Streaming With Scala: The Nuance of Real-Time Twitter Data

At Ippon Technologies USA, we're lucky enough to have "Coding Dojos" every 2-4 months. Every programmer takes a day off project to sit down together and learn something new. As I have already been learning Big Data, I was particularly excited for this month's dojo. It was on Spark Streaming with Scala, a powerful Big Data tool that promises a degree of elegance as well.

I had avoided Scala at first. With a decade of coding in Java, I have enough of a mastery of that language to prefer it in most scenarios. That being said, Scala piqued my interest when building a live stream of data from Twitter took nothing more than this:

//configure the Streaming Context
val sparkConf = new SparkConf().setAppName("TwitterStreamingDojoApp")
val sparkContext = new SparkContext(sparkConf)
val streamingContext = new StreamingContext(sparkContext, Seconds(60))
//create the stream
val tweets = TwitterUtils.createStream(streamingContext, None)
tweets.foreachRDD((rdd, time) => {...})
//start the stream
streamingContext.start()
streamingContext.awaitTermination()

From there, we were given the opportunity to try some analysis on the live-data. Some people wanted to find trending topics; others wanted to perform sentiment analysis on particular subjects to get a feel of how Twitter felt about certain topics. One particularly romantic programmer compared how often things were "loved" or "hated" on Twitter and, despite expecting the worst, was happy to find that love did indeed win that day. I went a slightly different route.

//perform action on the stream
tweets.foreachRDD((rdd, time) => {
//group tweets by who tweeted it.
val groupedByUser = rdd.groupBy(f => f.getUser)
groupedByUser.foreach(f => {
   //how many tweets they sent
   val total = f._2.size
   //how much positive feedback they got, as a double to prevent truncation in score.
   var feedback = 0d
   System.out.println("User: " + f._1.getScreenName)
   System.out.println("_Tweets: " + f._2.size)
   f._2.foreach(e =>
      feedback += e.getFavoriteCount)
      System.out.println("_Score: " + feedback / total)
   })
})

What the above algorithm does is essentially group the tweets by who tweeted them, then assign a score to that user by how many people reacted positively to that person's tweets. A favorite or a retweet both show a degree of agreement with the message, and so both are counted in that category.

Now there are two things I must say about the code above: Firstly, the code is good and works as designed. Secondly, it does not do what I want it to do. Allow me to explain.

After I first ran this code, I noticed an immediate issue -- everyone scored 0. No exceptions thrown, no other strange behaviors. So I went into my feed and deliberately favorited tweets I knew would be picked up by the feed...only to still see every person scoring a perfect 0.

Rather than giving into the increasingly worrisome idea that I had created a misanthropic AI, I decided to check the math. When I printed out the variables involved (both "total" and "feedback"), I noticed that "total" was properly set...but "feedback" was always 0.
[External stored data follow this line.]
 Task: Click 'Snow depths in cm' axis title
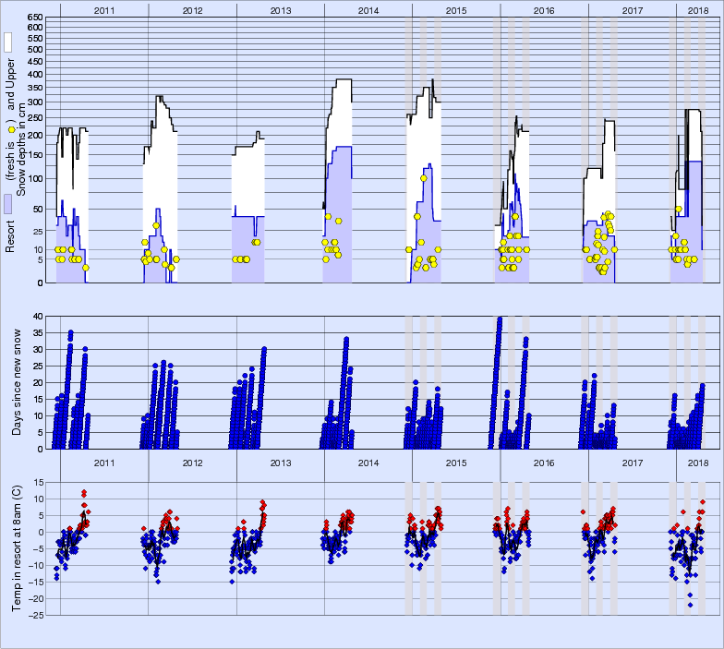pos(21,150)
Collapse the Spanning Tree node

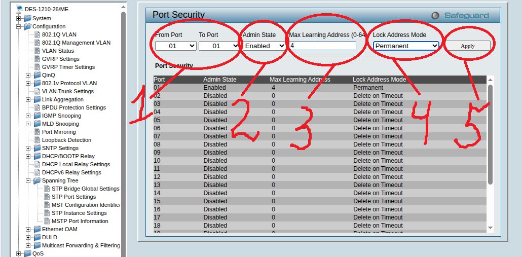pyautogui.click(x=28, y=180)
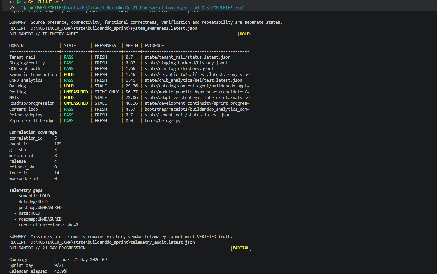
Task: Open state/staging_backend/history.jsonl evidence path
Action: 186,63
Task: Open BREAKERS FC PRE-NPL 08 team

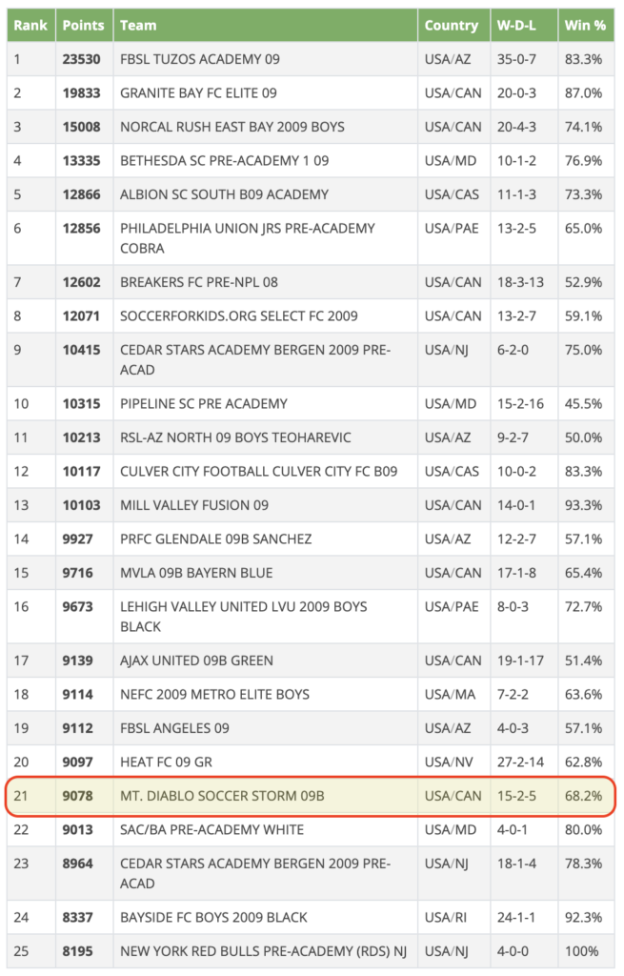Action: pyautogui.click(x=199, y=282)
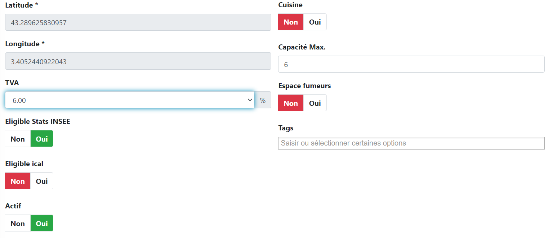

At this point, I asked the other 30 or so programmers to check their tweets. Does anyone have any favorites or retweets? The no longer surprising answer? No.

It's at this point that I realized my code was perfect. The above code does exactly what I told it to do: when a tweet is created, it is fetched, and then scored. The issue is in the design of it. Since it fetches all tweets at the moment of creation, every tweet has no favorites or retweets. How could it? It has only just been created.

The solution would be to create a double-buffer system. One thread constantly grabs and stores new tweets, storing them into a temporary cache. The other thread parses the cache, waiting for a particular tweet to reach a certain age (2 or 3 days would be a good start), then looks up the tweet's actual score.

Unfortunately, this would require several days to return the first good results...and we only had one day in the dojo. Pleased with the knowledge that (given the time) we had a working solution, I closed my laptop proud of what I had learned: real-time data has a personality of its own.